───── AVAILABLE RECORDS ─────

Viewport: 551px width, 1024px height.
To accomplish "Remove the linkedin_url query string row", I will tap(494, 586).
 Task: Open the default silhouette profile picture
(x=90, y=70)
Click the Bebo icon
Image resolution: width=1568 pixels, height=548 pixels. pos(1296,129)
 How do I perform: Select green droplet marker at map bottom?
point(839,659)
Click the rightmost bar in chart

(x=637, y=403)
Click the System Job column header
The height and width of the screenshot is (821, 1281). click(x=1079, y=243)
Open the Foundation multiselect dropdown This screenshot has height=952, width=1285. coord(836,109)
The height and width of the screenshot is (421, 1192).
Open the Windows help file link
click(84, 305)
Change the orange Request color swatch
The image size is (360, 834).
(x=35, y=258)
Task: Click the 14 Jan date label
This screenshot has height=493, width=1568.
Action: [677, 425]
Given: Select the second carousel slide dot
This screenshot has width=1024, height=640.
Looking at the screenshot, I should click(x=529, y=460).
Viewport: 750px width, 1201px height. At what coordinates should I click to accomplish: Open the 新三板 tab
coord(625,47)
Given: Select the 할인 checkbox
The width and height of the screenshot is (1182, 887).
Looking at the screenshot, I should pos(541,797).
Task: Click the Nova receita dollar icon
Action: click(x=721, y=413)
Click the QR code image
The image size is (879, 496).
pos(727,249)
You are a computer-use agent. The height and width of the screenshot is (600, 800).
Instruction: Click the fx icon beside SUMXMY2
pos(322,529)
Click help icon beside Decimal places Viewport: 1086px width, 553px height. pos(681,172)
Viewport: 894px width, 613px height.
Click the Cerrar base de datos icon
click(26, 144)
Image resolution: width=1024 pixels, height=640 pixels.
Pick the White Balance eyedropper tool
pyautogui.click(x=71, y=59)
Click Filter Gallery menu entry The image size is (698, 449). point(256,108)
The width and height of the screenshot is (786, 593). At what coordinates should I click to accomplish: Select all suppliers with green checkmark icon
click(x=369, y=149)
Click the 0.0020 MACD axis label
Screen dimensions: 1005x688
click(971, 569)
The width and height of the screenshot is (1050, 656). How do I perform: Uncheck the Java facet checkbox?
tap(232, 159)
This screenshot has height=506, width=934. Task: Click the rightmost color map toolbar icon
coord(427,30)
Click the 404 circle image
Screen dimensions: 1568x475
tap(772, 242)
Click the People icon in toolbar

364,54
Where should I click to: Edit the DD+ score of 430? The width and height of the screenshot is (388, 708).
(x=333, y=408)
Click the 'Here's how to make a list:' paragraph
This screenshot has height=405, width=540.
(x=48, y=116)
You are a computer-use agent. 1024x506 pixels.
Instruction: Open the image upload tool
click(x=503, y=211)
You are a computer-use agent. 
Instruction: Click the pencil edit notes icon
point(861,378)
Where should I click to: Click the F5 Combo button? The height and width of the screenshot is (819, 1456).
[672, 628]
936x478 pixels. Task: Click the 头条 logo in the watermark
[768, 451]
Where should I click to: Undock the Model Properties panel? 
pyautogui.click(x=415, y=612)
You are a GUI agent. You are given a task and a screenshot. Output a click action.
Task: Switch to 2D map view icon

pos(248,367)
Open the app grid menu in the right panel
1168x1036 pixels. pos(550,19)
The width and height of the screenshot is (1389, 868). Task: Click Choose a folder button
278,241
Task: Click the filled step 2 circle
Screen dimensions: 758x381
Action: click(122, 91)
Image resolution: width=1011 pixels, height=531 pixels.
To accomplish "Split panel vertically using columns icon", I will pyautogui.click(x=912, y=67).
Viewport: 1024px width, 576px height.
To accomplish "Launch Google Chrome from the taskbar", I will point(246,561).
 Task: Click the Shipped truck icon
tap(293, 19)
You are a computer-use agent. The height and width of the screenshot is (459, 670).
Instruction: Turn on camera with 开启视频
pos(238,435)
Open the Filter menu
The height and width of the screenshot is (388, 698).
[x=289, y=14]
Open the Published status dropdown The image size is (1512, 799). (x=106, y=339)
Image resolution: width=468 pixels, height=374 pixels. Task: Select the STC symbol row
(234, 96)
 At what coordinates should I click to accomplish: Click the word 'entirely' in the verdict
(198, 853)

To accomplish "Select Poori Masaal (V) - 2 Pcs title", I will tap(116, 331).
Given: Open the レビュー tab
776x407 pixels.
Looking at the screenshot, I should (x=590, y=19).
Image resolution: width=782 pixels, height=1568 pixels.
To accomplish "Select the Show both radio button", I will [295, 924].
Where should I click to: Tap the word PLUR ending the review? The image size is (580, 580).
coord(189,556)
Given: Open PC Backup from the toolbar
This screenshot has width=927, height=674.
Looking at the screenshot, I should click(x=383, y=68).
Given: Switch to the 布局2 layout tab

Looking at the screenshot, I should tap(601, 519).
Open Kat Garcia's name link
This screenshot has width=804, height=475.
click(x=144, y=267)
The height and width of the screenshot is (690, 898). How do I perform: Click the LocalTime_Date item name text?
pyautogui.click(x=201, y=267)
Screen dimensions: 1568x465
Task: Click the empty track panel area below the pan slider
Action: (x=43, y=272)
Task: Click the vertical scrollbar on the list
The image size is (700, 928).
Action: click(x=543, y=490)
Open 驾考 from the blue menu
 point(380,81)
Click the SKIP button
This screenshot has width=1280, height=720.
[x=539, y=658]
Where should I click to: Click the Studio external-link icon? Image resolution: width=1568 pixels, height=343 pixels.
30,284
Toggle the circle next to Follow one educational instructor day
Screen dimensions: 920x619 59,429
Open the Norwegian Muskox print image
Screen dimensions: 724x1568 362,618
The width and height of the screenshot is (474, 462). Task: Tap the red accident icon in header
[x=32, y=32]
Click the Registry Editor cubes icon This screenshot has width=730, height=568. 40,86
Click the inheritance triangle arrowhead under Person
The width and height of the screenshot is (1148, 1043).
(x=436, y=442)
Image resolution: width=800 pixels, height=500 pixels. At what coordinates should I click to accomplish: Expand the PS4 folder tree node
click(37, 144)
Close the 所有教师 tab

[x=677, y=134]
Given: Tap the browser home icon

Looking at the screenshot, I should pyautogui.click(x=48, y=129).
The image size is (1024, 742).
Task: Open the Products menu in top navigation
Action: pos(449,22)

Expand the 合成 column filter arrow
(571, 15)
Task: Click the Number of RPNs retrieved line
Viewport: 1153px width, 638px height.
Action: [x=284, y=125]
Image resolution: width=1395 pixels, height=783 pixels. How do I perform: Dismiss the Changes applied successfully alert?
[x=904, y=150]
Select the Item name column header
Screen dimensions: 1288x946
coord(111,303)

─────

PROBLEM STATEMENT ▸ Figure out how many lines of the material include the string "dropdown", and reply with only that figure.

OUTPUT OF THE EXERCISE ▸ 2